From: Nick Tarleton (nickptar@gmail.com)
Date: Fri Mar 07 2008 - 11:21:29 MST
On Fri, Mar 7, 2008 at 9:14 AM, Lee Corbin <lcorbin@rawbw.com> wrote:
> Stathis writes
> > So if two computers implement Monday and Tuesday in isolation from
> > each other, i.e. purely by chance, there *won't* be subjective
> > continuity between them, while if two similar computers implement
> > Monday and Tuesday in a similar way, except the programmer set up
> > Tuesday having knowledge of Monday, there *will* be subjective
> > continuity between them? How is this discrepancy possible, if mental
> > states supervene on physical states?
>
> Oh, all of Monday will be filled with bonafide conscious experience
> of all entities lucky enough to be emulated, and so will Tuesday,
> But there will be no causal information flow between them, so for
> one instant between Monday 24:59:59.999... and Tuesday 12:00.00
> information flow will not exist. But the internal observers, of course,
> will lose almost nothing. This is not the case with dust between the
> stars, since no causal information flow connects any two instants.

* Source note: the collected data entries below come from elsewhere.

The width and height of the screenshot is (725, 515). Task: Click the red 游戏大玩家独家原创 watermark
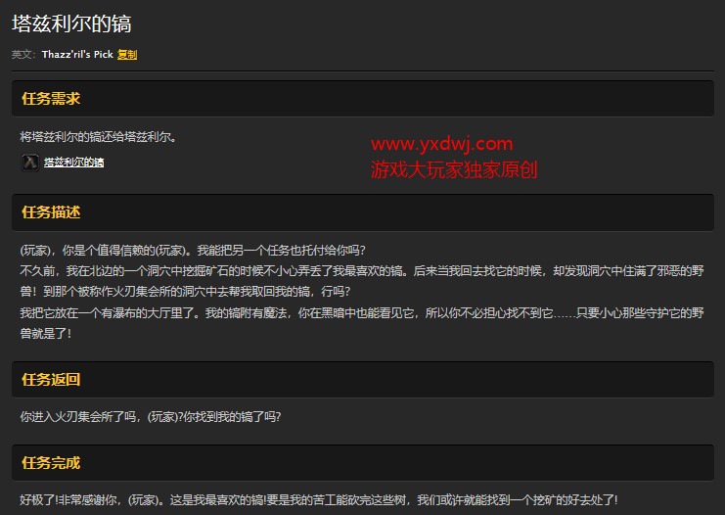point(455,168)
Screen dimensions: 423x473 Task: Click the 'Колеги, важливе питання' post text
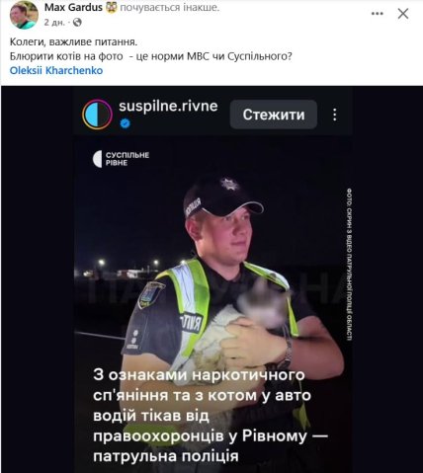point(73,42)
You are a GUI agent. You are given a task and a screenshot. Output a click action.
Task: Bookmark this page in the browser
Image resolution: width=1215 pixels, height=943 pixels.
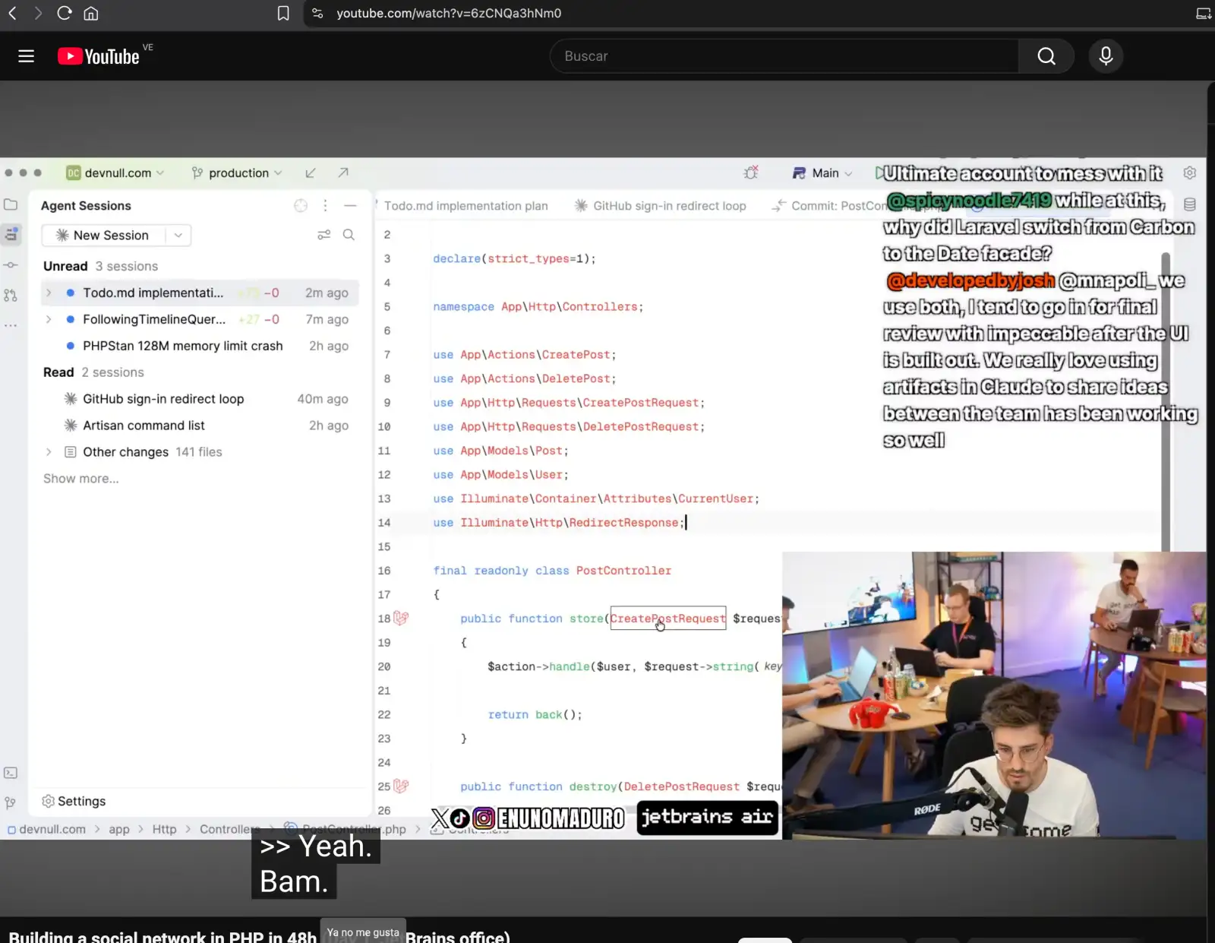(283, 13)
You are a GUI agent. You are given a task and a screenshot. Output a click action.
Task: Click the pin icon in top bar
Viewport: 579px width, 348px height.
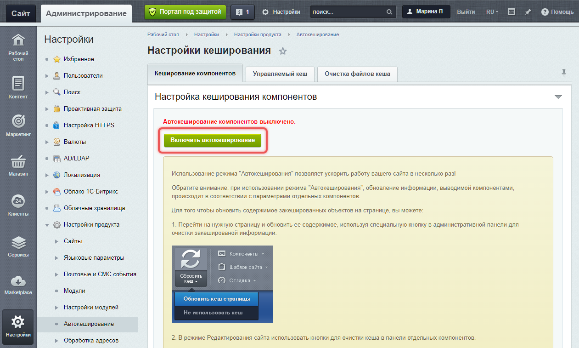pyautogui.click(x=528, y=12)
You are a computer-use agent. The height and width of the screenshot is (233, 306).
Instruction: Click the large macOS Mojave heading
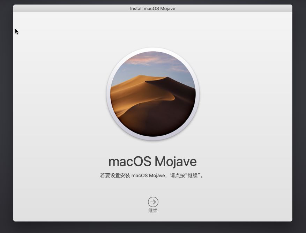(x=152, y=161)
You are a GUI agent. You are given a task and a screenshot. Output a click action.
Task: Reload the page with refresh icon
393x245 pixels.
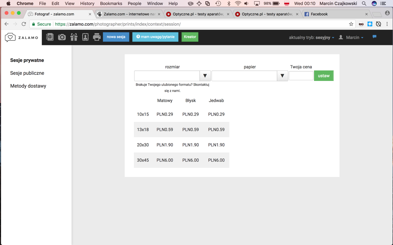pyautogui.click(x=24, y=24)
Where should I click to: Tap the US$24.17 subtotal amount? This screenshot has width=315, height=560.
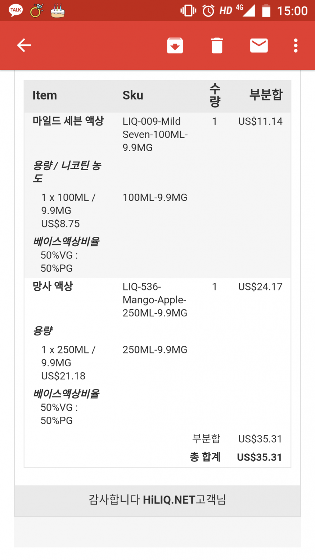point(260,287)
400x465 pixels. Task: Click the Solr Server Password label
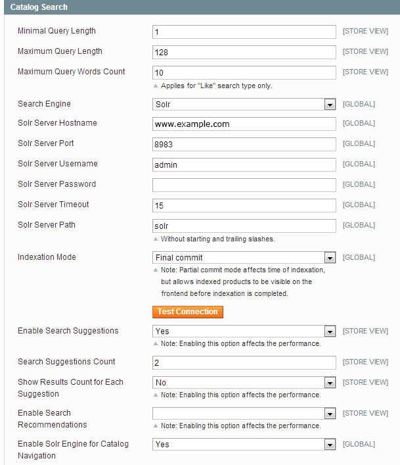(56, 184)
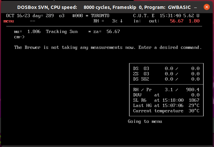214x147 pixels.
Task: Click the down arrow next to RH 3%
Action: pyautogui.click(x=121, y=21)
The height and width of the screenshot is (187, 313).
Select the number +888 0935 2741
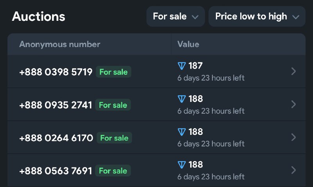pyautogui.click(x=56, y=105)
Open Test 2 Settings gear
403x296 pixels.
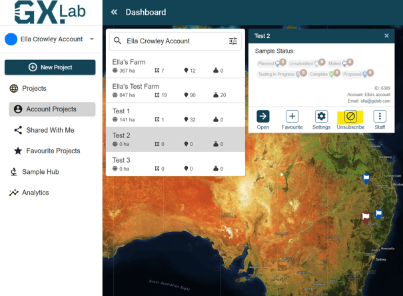tap(321, 117)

But somewhere in the dust is the transition from moment 0 to moment 1,
somewhere is the transition from moment 1 to moment 2, ..., so every
transition is computed even though it's not the "same" state 1 in
between those two computations (or it is the same, but with a
different physical implementation).
In any case, I don't see that you could notice the lack of information
flow. Since (if) the mental supervenes on the physical, then for there
to be a noticeable difference the computation would have to come out
differently depending on the causal history of the initial state, an
arrant absurdity.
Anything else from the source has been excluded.